Nowadays, branding seems like a cliché term but it is still an integral part of everybody’s business. It represents a person or company’s reputation. A distinction from everyone else. In the U.S., the state of law protects consumers from product and service confusion by granting the owner of a brand exclusive rights over their trademark. A trademark typically protects brand names and logos used on goods and services. It excludes others from using your name or logo on other similar products, safeguarding your potential clients from acquiring an unintended item. The trademark or service mark identifies and distinguishes the source of the goods of one party from those of others.

Brands and trademarks are a type of intellectual property, meaning they represent a form of value. Trademark=Money. Although very hard to assign a price tag, a carefully curated brand may be worth billions. Therefore, it’s on everybody’s best interest to preserve to the upmost their name and design.

Billion Dollar Brand Nike. Photo by Joseph Barrientos.

But, before you go running to your favorite lawyers (maybe?) or the USPTO, know that the U.S. system practices a first-to-use doctrine. Under this doctrine, the first party to make a valid use in commerce of the mark is the one that preserves the rights, even if they do not pursue a trademark registration. Although this is a brand life saver, this does not, by any means, signify that an organization should avoid registering their service mark or trademark. By filing your trademark early, you might help save your business a ton of headaches and lawyer fees.

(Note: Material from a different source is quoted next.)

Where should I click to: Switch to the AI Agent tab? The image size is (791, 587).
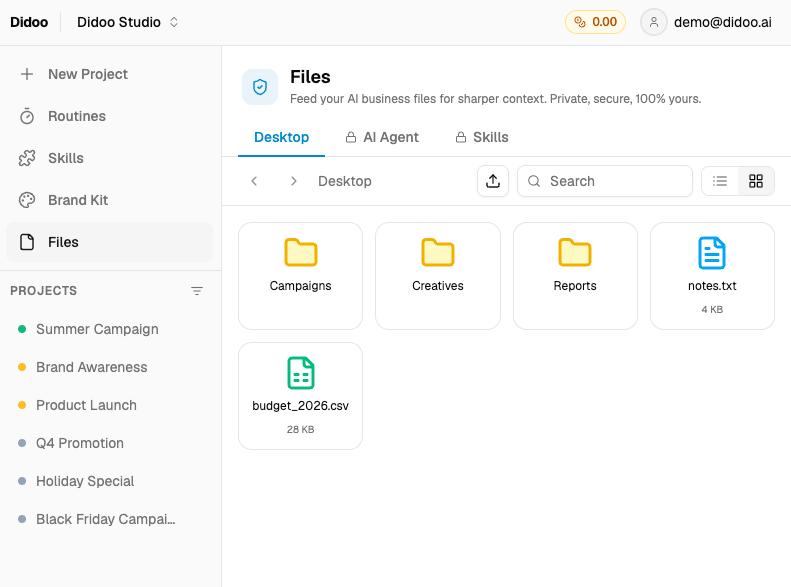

Owning a federal trademark registration provides a number of significant advantages over not filing one, including a legal presumption of your ownership of the mark and your exclusive right to use the mark in connection with your specific goods and services registered. It constitutes a public notice of your ownership of said mark, alerting others not to try anything funny. Plus, you get to use the cool ® logo.

Filing a trademark costs a small fraction of what a cancellation procedure might incur, and much less than a dispute over trademark infringement. So it is wise to follow the words of the Shaolin grandmasters themselves: “You best protect ya neck!” (FYI: Expert brand strategists Wu-tang Clan have been known to interchangeably use the term neck for brand, or at least I think so.)